=== PROBLEM TO SOLVE ===
Copy out the material below verbatim, keeping every line as it is.
# # # # #
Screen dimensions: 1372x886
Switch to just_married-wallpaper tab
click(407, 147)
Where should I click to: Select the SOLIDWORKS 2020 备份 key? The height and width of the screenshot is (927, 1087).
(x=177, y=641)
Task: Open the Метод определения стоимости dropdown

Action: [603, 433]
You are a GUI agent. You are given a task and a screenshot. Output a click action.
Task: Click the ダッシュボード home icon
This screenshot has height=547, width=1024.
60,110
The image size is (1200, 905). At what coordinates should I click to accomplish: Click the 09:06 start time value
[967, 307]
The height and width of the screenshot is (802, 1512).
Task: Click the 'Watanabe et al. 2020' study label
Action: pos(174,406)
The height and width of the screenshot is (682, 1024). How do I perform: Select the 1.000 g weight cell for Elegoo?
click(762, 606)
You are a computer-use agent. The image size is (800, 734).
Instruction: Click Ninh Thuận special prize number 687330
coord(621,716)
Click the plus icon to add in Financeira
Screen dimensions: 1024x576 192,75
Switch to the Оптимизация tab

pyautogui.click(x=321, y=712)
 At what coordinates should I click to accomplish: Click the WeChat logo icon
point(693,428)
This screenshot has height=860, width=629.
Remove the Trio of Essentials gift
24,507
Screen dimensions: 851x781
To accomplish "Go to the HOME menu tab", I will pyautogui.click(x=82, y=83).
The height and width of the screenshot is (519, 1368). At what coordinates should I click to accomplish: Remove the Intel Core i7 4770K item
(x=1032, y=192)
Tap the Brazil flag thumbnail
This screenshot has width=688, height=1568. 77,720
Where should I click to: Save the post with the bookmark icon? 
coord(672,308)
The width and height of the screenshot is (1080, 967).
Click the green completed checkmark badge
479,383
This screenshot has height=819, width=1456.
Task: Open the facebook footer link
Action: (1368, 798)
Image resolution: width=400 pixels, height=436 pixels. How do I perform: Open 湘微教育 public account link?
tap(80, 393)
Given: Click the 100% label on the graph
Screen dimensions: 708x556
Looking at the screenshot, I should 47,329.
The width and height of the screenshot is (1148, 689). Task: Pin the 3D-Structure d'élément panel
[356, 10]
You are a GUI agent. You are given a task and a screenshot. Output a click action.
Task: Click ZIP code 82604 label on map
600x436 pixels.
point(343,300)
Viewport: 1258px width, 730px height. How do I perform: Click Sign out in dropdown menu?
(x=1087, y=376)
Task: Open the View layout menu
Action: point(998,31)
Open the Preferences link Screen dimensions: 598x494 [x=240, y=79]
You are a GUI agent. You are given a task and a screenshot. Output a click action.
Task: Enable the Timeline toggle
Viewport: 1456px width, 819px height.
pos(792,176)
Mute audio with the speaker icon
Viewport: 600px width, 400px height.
# # # # #
=== ANSWER TO THIS EXERCISE ===
Screen dimensions: 1372x886
Switch to just_married-wallpaper tab
click(407, 147)
Where should I click to: Select the SOLIDWORKS 2020 备份 key? The height and width of the screenshot is (927, 1087).
(x=177, y=641)
Task: Open the Метод определения стоимости dropdown

Action: [603, 433]
You are a GUI agent. You are given a task and a screenshot. Output a click action.
Task: Click the ダッシュボード home icon
This screenshot has height=547, width=1024.
60,110
The image size is (1200, 905). At what coordinates should I click to accomplish: Click the 09:06 start time value
[967, 307]
The height and width of the screenshot is (802, 1512).
Task: Click the 'Watanabe et al. 2020' study label
Action: pos(174,406)
The height and width of the screenshot is (682, 1024). How do I perform: Select the 1.000 g weight cell for Elegoo?
click(762, 606)
You are a computer-use agent. The image size is (800, 734).
Instruction: Click Ninh Thuận special prize number 687330
coord(621,716)
Click the plus icon to add in Financeira
Screen dimensions: 1024x576 192,75
Switch to the Оптимизация tab

pyautogui.click(x=321, y=712)
 At what coordinates should I click to accomplish: Click the WeChat logo icon
point(693,428)
This screenshot has height=860, width=629.
Remove the Trio of Essentials gift
24,507
Screen dimensions: 851x781
To accomplish "Go to the HOME menu tab", I will pyautogui.click(x=82, y=83).
The height and width of the screenshot is (519, 1368). At what coordinates should I click to accomplish: Remove the Intel Core i7 4770K item
(x=1032, y=192)
Tap the Brazil flag thumbnail
This screenshot has width=688, height=1568. 77,720
Where should I click to: Save the post with the bookmark icon? 
coord(672,308)
The width and height of the screenshot is (1080, 967).
Click the green completed checkmark badge
479,383
This screenshot has height=819, width=1456.
Task: Open the facebook footer link
Action: (1368, 798)
Image resolution: width=400 pixels, height=436 pixels. How do I perform: Open 湘微教育 public account link?
tap(80, 393)
Given: Click the 100% label on the graph
Screen dimensions: 708x556
Looking at the screenshot, I should 47,329.
The width and height of the screenshot is (1148, 689). Task: Pin the 3D-Structure d'élément panel
[356, 10]
You are a GUI agent. You are given a task and a screenshot. Output a click action.
Task: Click ZIP code 82604 label on map
600x436 pixels.
point(343,300)
Viewport: 1258px width, 730px height. How do I perform: Click Sign out in dropdown menu?
(x=1087, y=376)
Task: Open the View layout menu
Action: point(998,31)
Open the Preferences link Screen dimensions: 598x494 [x=240, y=79]
You are a GUI agent. You are given a task and a screenshot. Output a click action.
Task: Enable the Timeline toggle
Viewport: 1456px width, 819px height.
pos(792,176)
Mute audio with the speaker icon
Viewport: 600px width, 400px height.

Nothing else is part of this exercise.